** Study text **
● ● ●

How does a TEI release happen?

The process of making a release is documented at http://www.tei-c.org/Activities/Council/Working/tcw22.xml

Working in GitHub

How do I edit the TEI Guidelines?

Editing the TEI Guidelines is a complex process and the Council has produced a document http://www.tei-c.org/Activities/Council/Working/tcw20.xml covering the logical and physical layout of the Guidelines, stylistic notes, how to make a change to the Guidelines (it requires using subversion, building a release, and a reference section of useful information). If any information you need isn't in this document, ask on the Council list and get someone to update it!

How can I find out about every time a change is made in the TEI GitHub repository?

  1. Go to https://github.com/TEIC/
  2. Make sure you are logged in and
  3. go into each repository you are interested in and 'watch' them.

How do I use GitHub?

The TEI stores its working files in repositories in the TEIC GitHub Organization. See the instructions. Write access is reserved for those who are on the TEI Council or TEI Contributors teams. Any Council member should be able to add you to the Council team.

What should I put in a GitHub commit message?

It is beneficial to all those looking at the TEI GitHub repository if commit messages are clear and detailed. This is especially true when trying to revert changes made by yourself or others to solve problems. A good commit message will include:

  • a subject line less than 72 characters long (which may be the whole message if no more is needed)
  • an explanation to a useful level of detail about what you did
  • a mention of why this is being done
  • the GitHub issue numbers (or urls) that relate to the change if applicable
  • an explanation of whether this change is completing the work described or one step towards doing so.

TEI website

I want to add a document to add meeting minutes, reports, or working papers to the TEI-C website. How do I do that?

The TEI has a longstanding naming convention for files that consists of:

  1. a short alphabetical abbreviation for a committee (such as "tc" for "Technical Council")
  2. a one-letter abbreviation for minutes ("m"), reports ("r"), or working papers ("w")
  3. a two-digit number for the document with a committee series, numbered sequentially (e.g., "tcw01" is the first working paper from the Technical Council, "tcm05" is the fifth minutes from the Technical Council, etc.)

These documents currently reside in the Documentation repo on GitHub.

How do I get access to the Google Analytics Data for www.tei-c.org?

Email the TEI-C webmaster: web@tei-c.org.

● ● ●

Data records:
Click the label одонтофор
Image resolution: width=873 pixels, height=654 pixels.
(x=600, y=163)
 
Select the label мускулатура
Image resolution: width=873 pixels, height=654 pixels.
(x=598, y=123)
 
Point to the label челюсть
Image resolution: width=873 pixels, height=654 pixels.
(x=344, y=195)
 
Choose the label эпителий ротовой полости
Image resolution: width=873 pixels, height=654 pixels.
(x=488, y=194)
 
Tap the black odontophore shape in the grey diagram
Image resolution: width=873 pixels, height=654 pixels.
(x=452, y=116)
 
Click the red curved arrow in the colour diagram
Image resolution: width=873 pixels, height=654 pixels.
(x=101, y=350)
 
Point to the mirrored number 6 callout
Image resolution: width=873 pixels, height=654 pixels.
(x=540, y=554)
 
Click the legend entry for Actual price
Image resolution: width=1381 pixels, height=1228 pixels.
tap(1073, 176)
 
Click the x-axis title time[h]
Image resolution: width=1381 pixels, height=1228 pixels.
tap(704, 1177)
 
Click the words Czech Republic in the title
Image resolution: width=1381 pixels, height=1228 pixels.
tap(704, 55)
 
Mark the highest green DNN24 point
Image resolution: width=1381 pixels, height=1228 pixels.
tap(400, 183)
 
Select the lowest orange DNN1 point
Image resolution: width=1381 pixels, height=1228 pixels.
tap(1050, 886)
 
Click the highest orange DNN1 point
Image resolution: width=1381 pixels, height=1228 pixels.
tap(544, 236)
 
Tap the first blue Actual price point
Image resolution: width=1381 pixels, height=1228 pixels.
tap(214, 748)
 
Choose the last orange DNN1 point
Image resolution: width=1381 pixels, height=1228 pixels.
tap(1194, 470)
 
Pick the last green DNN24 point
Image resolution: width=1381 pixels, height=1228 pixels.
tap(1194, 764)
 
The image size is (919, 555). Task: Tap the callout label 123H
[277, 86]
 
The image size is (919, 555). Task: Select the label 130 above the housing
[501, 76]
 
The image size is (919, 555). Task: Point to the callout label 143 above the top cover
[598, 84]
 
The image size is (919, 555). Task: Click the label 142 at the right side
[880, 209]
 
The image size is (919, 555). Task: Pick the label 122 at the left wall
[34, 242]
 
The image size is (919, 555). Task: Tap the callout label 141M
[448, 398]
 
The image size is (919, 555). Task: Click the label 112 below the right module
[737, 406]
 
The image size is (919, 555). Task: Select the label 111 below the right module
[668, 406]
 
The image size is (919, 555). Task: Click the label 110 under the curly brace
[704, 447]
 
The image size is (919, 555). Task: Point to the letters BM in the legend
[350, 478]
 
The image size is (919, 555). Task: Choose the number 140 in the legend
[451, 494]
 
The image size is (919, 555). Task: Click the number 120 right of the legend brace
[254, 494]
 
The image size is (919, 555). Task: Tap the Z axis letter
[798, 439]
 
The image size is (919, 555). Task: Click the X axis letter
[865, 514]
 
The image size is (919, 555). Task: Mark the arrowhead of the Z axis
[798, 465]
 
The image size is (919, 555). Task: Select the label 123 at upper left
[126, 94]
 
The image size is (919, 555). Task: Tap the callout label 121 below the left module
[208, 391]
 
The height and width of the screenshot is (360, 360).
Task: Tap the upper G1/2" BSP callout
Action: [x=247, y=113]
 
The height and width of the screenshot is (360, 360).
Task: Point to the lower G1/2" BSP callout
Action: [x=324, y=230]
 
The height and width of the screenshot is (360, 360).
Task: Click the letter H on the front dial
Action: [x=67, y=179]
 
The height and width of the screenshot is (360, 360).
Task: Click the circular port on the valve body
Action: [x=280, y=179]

● ● ●

** What to work on **
a - Write out the part of the TEI text from "What should I" to "more is needed)".
b - For each statement, say yes or no to whether it agrees with the TEI text, and quote the words of the text that settle it. (i) Anyone with a GitHub account has write access to the TEI repositories. (ii) A good commit message has a subject line under 72 characters. (iii) In the file naming convention, the letter "r" marks reports.
The records aren't needed for any of this work.

** Responses for each task **
a -
What should I put in a GitHub commit message?

It is beneficial to all those looking at the TEI GitHub repository if commit messages are clear and detailed. This is especially true when trying to revert changes made by yourself or others to solve problems. A good commit message will include:

  • a subject line less than 72 characters long (which may be the whole message if no more is needed)

b -
(i) No: "Write access is reserved for those who are on the TEI Council or TEI Contributors teams."
(ii) Yes: "a subject line less than 72 characters long"
(iii) Yes: "reports ("r")"